Siddharta tidak menjadi Raja atau Presiden. Siddharta Muda melepas tahkta kekuasaan raja diraja dan menempuh jalur pertapa berhasil menjadi Buddha. Bila saja Siddharta Muda memilih jalan politik berhasil menjadi raja dari segala raja (cakravartin), kita bisa saja membayangkan mungkin dunia akan mengenal sosok pemimpin negarawan yang sungguh memperjuangkan aspirasi rakyat, menjadikan politik berdasarkan kebaikan dan kemanusiaan.
Buddhadharma di Jalur Politik
Kembali kepada lanjutan kisah dimana dalam suatu kesempatan Bhagava meyampaikan cara konkrit untuk menerapkan sang Jalan ke dalam kehidupan politik. Dalam kisah itu, Beliau menjelaskan bahwa sang Jalan dapat menerangi bidang politik, membantu mereka yang ikut dalam memerintah kerajaan untuk menciptakan kesetaraan dan keadilan sosial.

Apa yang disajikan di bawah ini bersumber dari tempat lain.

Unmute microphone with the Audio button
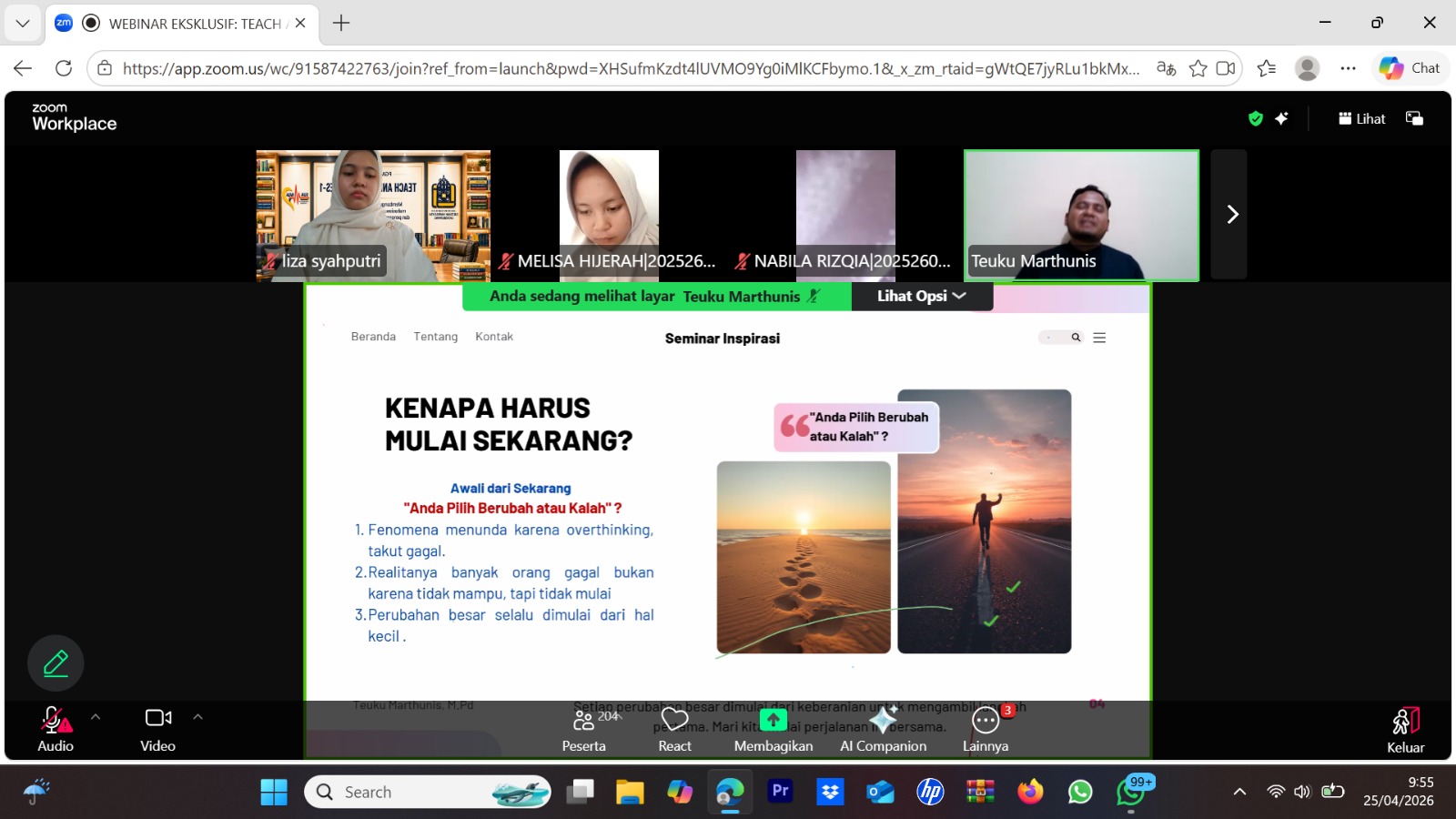point(56,730)
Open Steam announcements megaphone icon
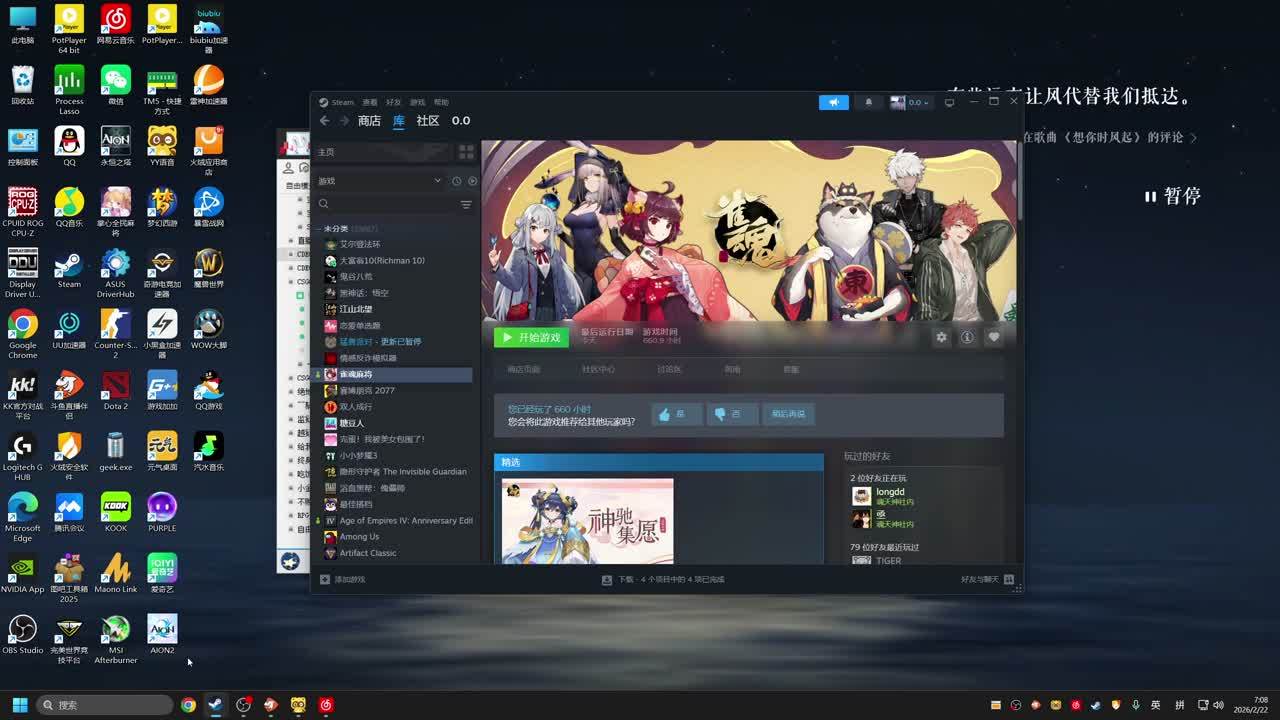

Raja Suddhodana dan seluruh hadirin mendengarkan Bhagava dengan seksama. Pangeran Dronodanaraja, paman Buddha dan ayah Devadatta serta Ananda, berkata, “Memerintah dengan kebajikan seperti penjelasan Bhagava, sungguh sangat indah sekali. Tapi aku percaya bahwa Bhagava sendiri yang memiliki karakter serta kebajikan yang diperlukan untuk merealisasi jalur tersebut. Mengapa Bhagava tidak menetap di Kapilavatthu dan membantu menciptakan di kerajaan Sakya ini suatu bentuk pemerintahan yang bisa membawa kedamaian, kegembiraan serta kebahagiaan bagi semua rakyat?”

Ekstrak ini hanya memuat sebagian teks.